■ Set of tasks ■
A - In the interview with Shubhavi Arya, at what age did she complete Adventures of Malia?
B - Pick up the interview with Shubhavi Arya after its final sentence and keep writing it in the same voice.

■ Text to read ■

-- -- --

From Paper Scraps to Festival Screens: Shubhavi Arya’s Journey

Welcome Shubhavi, we are very excited to have you today with us to discuss about your work.

Who is Shubhavi Arya and how did the passion for creating begin?

I’m a filmmaker, animator, and educator who works at the intersection of storytelling, psychology, and creative computing. My passion for creating began when I was twelve, after my mother signed me up for a summer animation workshop in Delhi. The short film I made there unexpectedly screened in Serbia, and suddenly the world of independent animation opened up to me. A year later, I traveled to Denmark with my teacher, learning under the Viborg Animation Festival environment and absorbing everything I could about handmade storytelling.

Since then, creating has been less of a choice and more of a rhythm something I’ve carried with me through every stage of my life. I’m drawn to stories that feel intimate yet expansive, especially those told through children’s voices, because they hold a kind of honesty adults often forget. That early start shaped my belief that storytelling can travel anywhere if it's sincere, and that even small, hand-built films can move across borders.

Can you tell us a bit about your previous work?
My earlier films were deeply rooted in childhood imagination and environmental themes. Adventures of Malia, which I completed at sixteen, traveled to over 40 international festivals including Chicago International Film Festival and REDCAT Children’s Film Festival. Before that, my first animation at twelve screened at Viborg Animation Festival in Denmark and at Golden Snail Film Festival in Serbia. I have also directed several live-action short films, with my last one being "Aniyah" which had a successful run at festivals.

Across these projects, I constantly experimented with cutout animation, stop-motion, and mixed digital methods—tools accessible to young artists that still allow for expressive world-building. Beyond filmmaking, I’ve also created multimedia education frameworks that use animation to teach communication, emotion, and identity to children, blending my background in psychology and informatics with creative practice.

My work has evolved, but the essence remains the same: handmade worlds, told with sincerity, powered by imagination.

“What We Imagined” feels like a dream told through a child’s lens. What drew you to bring the voices of two young girls into this story of transformation and belonging?

I’ve always believed that children see the world with a clarity adults often lose. When I began working with the two girls in the workshop, their drawings and unfinished sentences held a sincerity I didn’t want to reshape into something “adult.” Instead, I wanted to preserve the dream logic, the abrupt emotional shifts, the tenderness behind their ideas.

-- -- --

■ Supplied data ■
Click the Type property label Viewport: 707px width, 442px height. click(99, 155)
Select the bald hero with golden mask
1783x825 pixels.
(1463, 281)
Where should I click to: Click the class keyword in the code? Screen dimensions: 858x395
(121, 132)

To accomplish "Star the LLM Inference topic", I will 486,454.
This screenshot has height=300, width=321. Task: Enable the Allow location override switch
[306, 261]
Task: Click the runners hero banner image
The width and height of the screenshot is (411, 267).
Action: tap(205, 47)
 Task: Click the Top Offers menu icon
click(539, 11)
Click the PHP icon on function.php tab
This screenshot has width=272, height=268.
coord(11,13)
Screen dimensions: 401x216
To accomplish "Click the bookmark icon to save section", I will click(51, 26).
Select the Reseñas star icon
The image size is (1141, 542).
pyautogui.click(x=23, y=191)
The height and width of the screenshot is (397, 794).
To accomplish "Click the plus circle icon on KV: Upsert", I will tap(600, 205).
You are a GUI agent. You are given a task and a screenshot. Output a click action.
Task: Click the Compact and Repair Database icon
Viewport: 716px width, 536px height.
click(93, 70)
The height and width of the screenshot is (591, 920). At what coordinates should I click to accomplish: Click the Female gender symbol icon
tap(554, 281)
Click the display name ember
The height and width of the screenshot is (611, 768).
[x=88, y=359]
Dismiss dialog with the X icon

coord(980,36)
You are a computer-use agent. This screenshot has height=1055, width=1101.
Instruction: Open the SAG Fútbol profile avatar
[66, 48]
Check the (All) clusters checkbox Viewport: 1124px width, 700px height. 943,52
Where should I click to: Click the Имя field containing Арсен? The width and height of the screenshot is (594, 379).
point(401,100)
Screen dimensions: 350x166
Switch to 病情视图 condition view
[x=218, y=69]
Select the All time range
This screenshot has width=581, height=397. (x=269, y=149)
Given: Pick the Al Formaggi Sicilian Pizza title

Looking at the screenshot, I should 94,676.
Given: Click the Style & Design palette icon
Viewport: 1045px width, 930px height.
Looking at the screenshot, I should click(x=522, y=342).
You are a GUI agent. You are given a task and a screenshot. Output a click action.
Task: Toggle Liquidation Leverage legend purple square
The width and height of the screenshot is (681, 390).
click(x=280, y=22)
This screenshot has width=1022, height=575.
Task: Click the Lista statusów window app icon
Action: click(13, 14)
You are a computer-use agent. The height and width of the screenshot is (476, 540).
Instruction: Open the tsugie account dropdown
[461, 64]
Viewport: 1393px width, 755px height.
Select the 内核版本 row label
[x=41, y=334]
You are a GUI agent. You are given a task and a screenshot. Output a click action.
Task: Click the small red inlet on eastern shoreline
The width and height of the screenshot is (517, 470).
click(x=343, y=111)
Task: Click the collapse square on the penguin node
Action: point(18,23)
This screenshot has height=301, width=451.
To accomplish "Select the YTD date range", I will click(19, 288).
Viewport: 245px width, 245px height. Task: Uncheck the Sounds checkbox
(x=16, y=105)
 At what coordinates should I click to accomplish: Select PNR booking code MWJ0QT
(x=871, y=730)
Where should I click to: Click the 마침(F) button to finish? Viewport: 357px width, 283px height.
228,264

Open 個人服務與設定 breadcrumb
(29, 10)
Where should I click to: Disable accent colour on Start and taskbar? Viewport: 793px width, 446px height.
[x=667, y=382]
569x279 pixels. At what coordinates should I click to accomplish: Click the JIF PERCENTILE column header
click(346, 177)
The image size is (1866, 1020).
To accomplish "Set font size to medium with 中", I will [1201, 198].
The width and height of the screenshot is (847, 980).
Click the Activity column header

-- -- --

■ The answers ■
A - Sixteen.

B -
The themes of belonging, starting over, and being brave came directly from them. When one said, “Humans can change,” and the other added, “It’s about what you like,” I knew the heart of the film was already in the room—we just had to translate it into frames.

Bringing their voices forward wasn’t just a creative decision; it was a belief that storytelling can become a space for empowerment. Their imaginations built the world; my role was simply to guide it into cinematic form without losing that delicate authenticity.

CONVERSATION ABOUT: ‘'What We Imagined'' 

You started your film career at an early age yourself. How did working on “What We Imagined” with such young creators remind you of your own beginnings in animation?

Working with the two young animators felt like holding a mirror up to my twelve-year-old self. I remembered what it was like to sit in a workshop, surrounded by paper scraps, glue, loose ideas, and an adult who believed I could build something meaningful. When the girls came to me with sketches half-formed characters, strange creatures, and quiet observations it reminded me of the raw excitement I felt when I made my first short.

Their process wasn’t linear, and neither was mine when I started. They circled ideas, abandoned some, rediscovered others. They treated mistakes as part of the game. Watching them reminded me that creativity at that age lives in spontaneity, not structure.

It also reminded me of the first time I saw my work screened in Denmark. That feeling of “my imagination is allowed to exist here” was exactly what I wanted them to experience. Seeing their pride when frames began to move felt like giving back a piece of what was given to me when I was their age.

In many ways, What We Imagined wasn’t just their beginning it allowed me to revisit mine with a deeper sense of gratitude.

Was the project more frame-by-frame, cutout-style, or digitally composited — and what were the biggest technical hurdles of that choice?

The film was created through a hybrid approach—stop-motion photography captured with a simple webcam, layered with digital compositing and cutout-style elements. Because the animators were eight and nine, the process had to be tangible yet forgiving.

The biggest hurdle was maintaining consistency. Children animate with enthusiasm, not precision, so spacing, lighting, and movement varied wildly from frame to frame. Instead of correcting everything, we embraced the irregularities and built a compositing workflow that let the “handmade” feel stay alive while still shaping it into a coherent film.

Another challenge was integrating their digital drawings into the stop-motion world, especially the “desktop of dreams” sequence, which required syncing analog and digital aesthetics in a way that still felt childlike.

The imperfections became part of the signature.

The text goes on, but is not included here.